3. yeahh it is, but the thing is i really dont understand what my p(x,y) is supposed to be.. like is it just one number? like the row totals or something?

Originally Posted by matheagle
and that E(X|Y) = P(x,y)/P(y) this is p(x|y) not E(X|Y)

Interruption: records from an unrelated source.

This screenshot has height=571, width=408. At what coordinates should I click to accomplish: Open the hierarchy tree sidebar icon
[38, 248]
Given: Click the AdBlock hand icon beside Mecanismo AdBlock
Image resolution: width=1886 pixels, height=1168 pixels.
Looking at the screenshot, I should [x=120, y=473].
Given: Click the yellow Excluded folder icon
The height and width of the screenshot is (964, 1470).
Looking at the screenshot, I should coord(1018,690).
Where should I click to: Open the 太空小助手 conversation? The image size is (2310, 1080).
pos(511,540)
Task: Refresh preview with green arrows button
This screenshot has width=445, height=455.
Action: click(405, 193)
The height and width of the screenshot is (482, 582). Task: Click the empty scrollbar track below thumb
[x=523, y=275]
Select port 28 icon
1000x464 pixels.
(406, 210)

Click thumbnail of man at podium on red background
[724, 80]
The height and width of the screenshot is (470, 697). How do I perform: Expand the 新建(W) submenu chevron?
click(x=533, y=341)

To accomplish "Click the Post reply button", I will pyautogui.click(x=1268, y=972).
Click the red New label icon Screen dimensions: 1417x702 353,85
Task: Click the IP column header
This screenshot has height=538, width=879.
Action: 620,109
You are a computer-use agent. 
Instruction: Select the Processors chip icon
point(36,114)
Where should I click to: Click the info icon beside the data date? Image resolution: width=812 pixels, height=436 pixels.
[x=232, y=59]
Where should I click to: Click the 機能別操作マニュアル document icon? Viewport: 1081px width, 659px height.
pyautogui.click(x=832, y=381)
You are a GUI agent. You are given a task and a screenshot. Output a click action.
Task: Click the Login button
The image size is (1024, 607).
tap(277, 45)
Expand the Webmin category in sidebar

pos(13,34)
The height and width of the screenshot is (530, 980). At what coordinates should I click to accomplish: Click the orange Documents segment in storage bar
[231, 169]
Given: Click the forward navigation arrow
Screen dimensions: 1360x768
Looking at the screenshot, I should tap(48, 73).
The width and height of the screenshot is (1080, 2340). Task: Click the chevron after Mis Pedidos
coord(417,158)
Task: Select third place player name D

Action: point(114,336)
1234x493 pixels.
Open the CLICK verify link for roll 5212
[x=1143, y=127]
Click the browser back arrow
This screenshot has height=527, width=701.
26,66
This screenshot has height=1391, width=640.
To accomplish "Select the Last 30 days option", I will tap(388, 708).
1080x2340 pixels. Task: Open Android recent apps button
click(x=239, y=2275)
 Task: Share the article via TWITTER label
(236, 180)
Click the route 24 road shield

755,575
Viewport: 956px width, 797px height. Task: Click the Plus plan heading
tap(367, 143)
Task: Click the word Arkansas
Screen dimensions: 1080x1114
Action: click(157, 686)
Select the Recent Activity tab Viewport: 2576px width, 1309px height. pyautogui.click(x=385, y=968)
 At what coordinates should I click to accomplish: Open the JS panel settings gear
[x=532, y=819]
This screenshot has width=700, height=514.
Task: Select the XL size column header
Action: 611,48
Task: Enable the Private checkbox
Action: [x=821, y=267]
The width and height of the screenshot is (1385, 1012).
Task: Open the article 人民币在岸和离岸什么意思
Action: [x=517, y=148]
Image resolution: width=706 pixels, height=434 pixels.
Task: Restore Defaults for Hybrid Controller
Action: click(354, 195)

ohhh and umm im really dumb, so what is the difference between p(x|y) and E(X|Y)? what is it meant to be? thanks

4. YOUR table is hard to read, but it looks like all the numbers add to one.
SO, that is p(x,y). For example P(X=0,Y=0)=.04....
P(X=0|Y=0)=P(X=0,Y=0)/P(Y=0).

Y can be 0,1,2 so there are 3 values for E(X|Y=y), depending on y

$\displaystyle E(X|Y=0)=\sum_{x=0}^3 xP(X=x|Y=0)$

5. ahhh icic thank you. :]. but how do i show that Ey[E(X|Y)] = E(X)?
do i just do:

$\displaystyle E(X|Y=0)=\sum_{x=0}^3 xP(X=x|Y=0)$
$\displaystyle E(X|Y=1)=\sum_{x=0}^3 xP(X=x|Y=1)$
$\displaystyle E(X|Y=2)=\sum_{x=0}^3 xP(X=x|Y=2)$

6. $\displaystyle E(X)=\sum_x\sum_y xp(x,y)$

YOU need to be careful with that y in

$\displaystyle E(E(X|Y))=\sum_y E(X|Y=y))P(Y=y)$

Just consider E(X|Y=y)) as g(y) and

$\displaystyle E(g(Y))=\sum_y g(y) P(Y=y)$

7. ahhh okies, thank you!!